> _COMPLETE THE FOLLOWING_
1. Repeat word for word the part of the passage on date nerves that opens with the words containing "What if your" and closes with "find it endearing.".
2. Carry the passage on date nerves forward, picking up right after its final sentence.

> _SOURCE PASSAGE_
In one study, participants who were told that arousal could improve their performance on a GRE test actually performed better on the test than those who were left to assume, as we tend to do, that arousal would interfere with performance. You can apply this same reframing to the nerves you might feel before or during a date: Just remember that there is nothing objectively bad about these feelings, and that they might actually help you be at your best.
What if your date picks up on your nerves? That’s not as dire as you might fear, either. Research shows that people who appear embarrassed are more likeable—they are viewed by peers as more cooperative, unselfish, and trustworthy. So don’t worry if you get caught blushing, stumble over your words, or accidentally knock your fork off the table. Your date will probably find it endearing.
2. Do something scary.
If you’re afraid for your life, the last thing you'll be worrying about is whether your hair looks okay. You don't want to put your life in danger on a date, but doing an adventurous, challenging, and slightly scary activity together can distract you both from your nerves and help you focus more fully on each other.

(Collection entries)
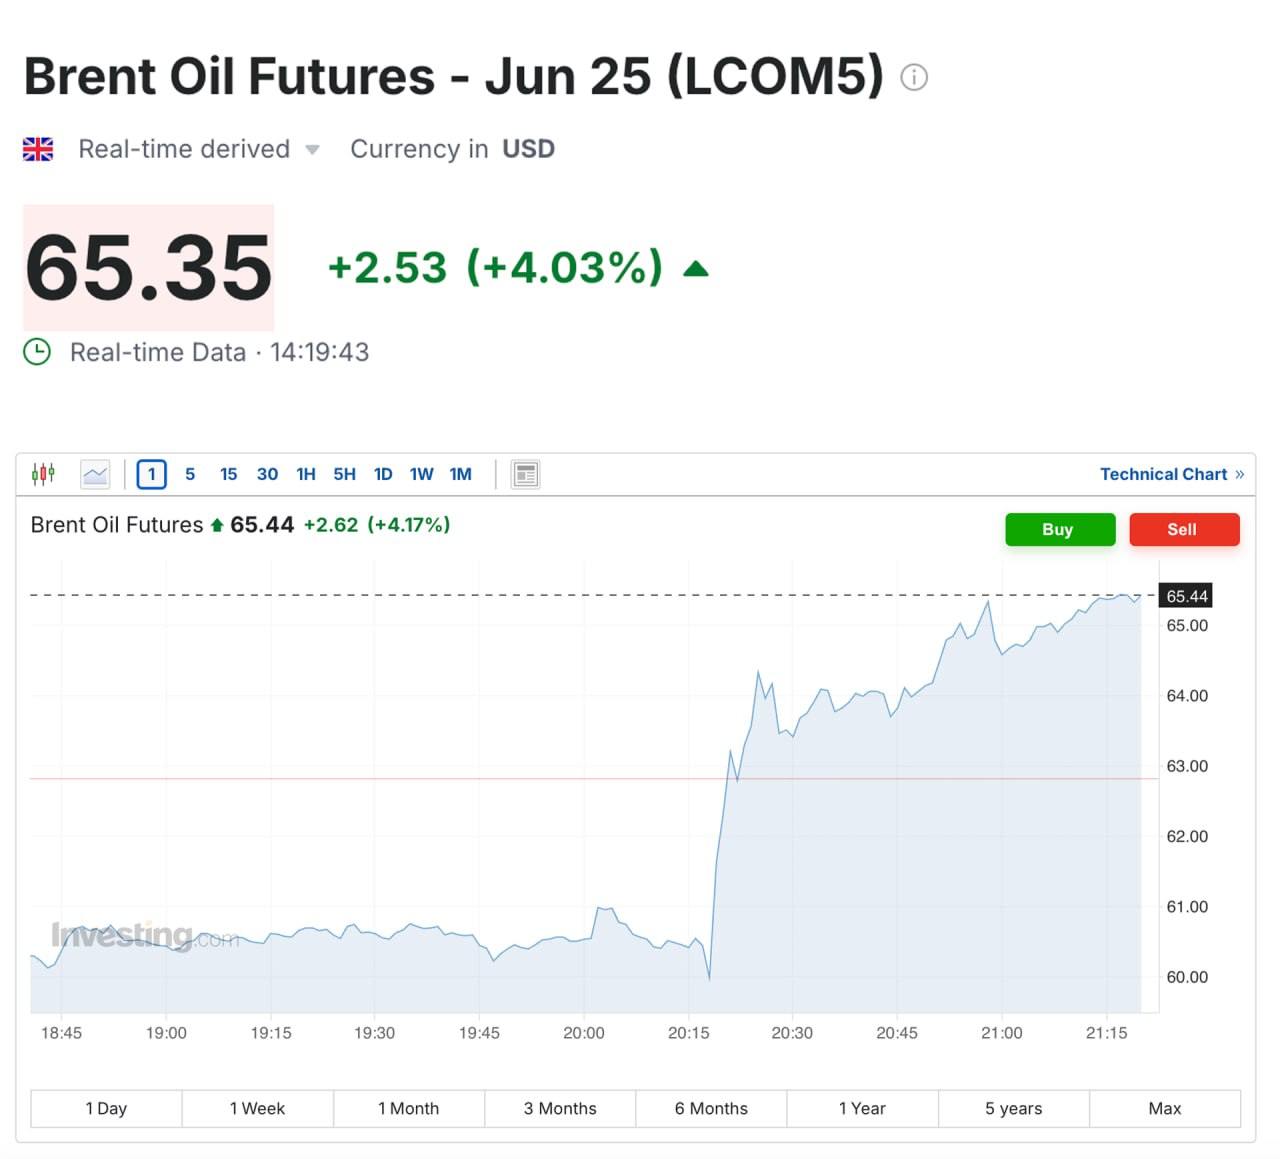Select the 15 minute interval
The width and height of the screenshot is (1280, 1159).
[x=228, y=474]
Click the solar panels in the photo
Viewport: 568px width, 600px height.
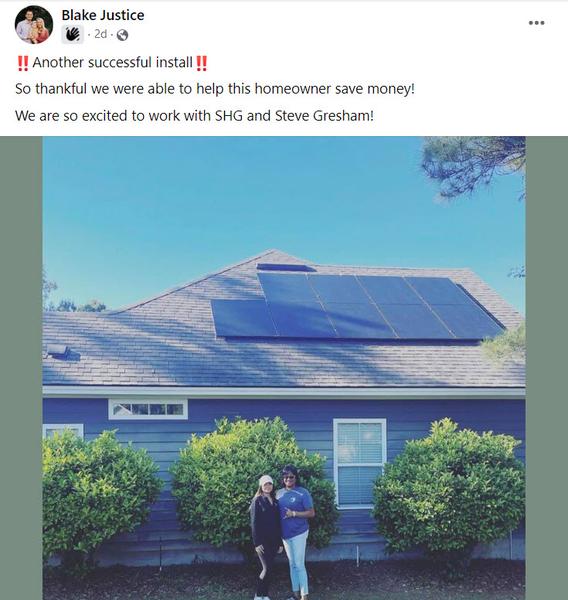point(356,306)
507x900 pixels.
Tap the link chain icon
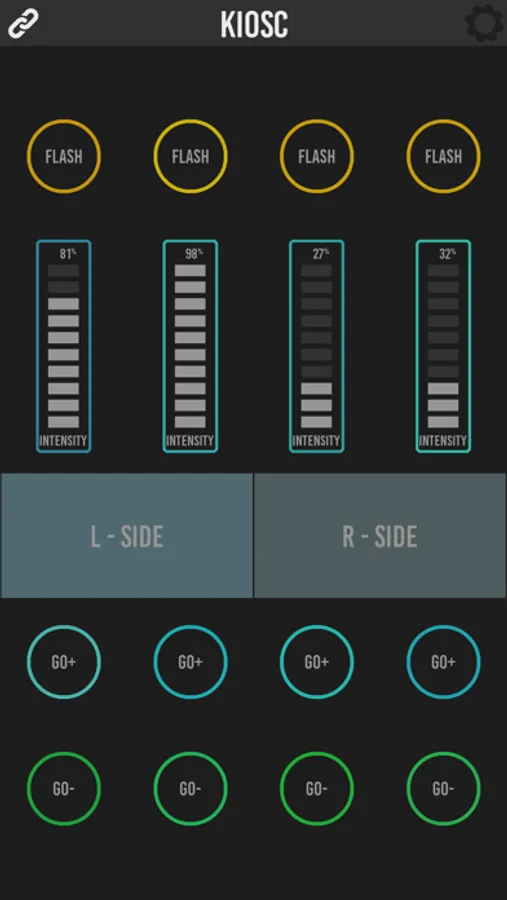point(23,24)
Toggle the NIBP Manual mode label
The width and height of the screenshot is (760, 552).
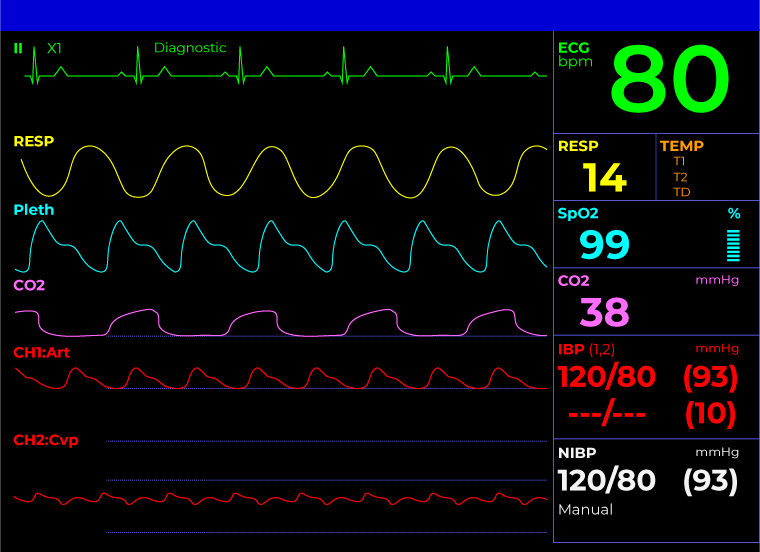coord(585,510)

> _ANSWERS FOR THE TASKS_
1.
What if your date picks up on your nerves? That’s not as dire as you might fear, either. Research shows that people who appear embarrassed are more likeable—they are viewed by peers as more cooperative, unselfish, and trustworthy. So don’t worry if you get caught blushing, stumble over your words, or accidentally knock your fork off the table. Your date will probably find it endearing.

2.
It can also help ignite the sparks of attraction. In one classic study, male participants who had to walk across a rickety old suspension bridge before meeting with a female experimenter to take a survey were more likely to call her after the experiment than participants who crossed a more stable bridge, indicating that they may have misattributed the arousal they felt from traversing the scary bridge to the attractiveness of the female experimenter—and assumed they must be romantically interested in her.
It’s no accident that Bachelor/Bachelorette TV reality-show contestants are often sent on sky-diving or bungee-jumping dates. On a mostly staged, these experiences can create some very real feelings of fear, excitement, and attraction—and give contestants a better chance of making it to the final rounds. Bungee jumping into a rocky ravine may not be an ideal first date in real life, but there are plenty of other exhilarating activities that are less dangerous, like rock-climbing, surfing, or watching a scary movie together.
If you're concerned that an intense activity could produce an artificial feeling of attraction that won't last, you could also look at it as a way to break down the usual barriers, like the awkwardness of a typical dinner date, and allow genuine sparks to emerge that might otherwise not have.
3. Ask unexpected and unplanned questions.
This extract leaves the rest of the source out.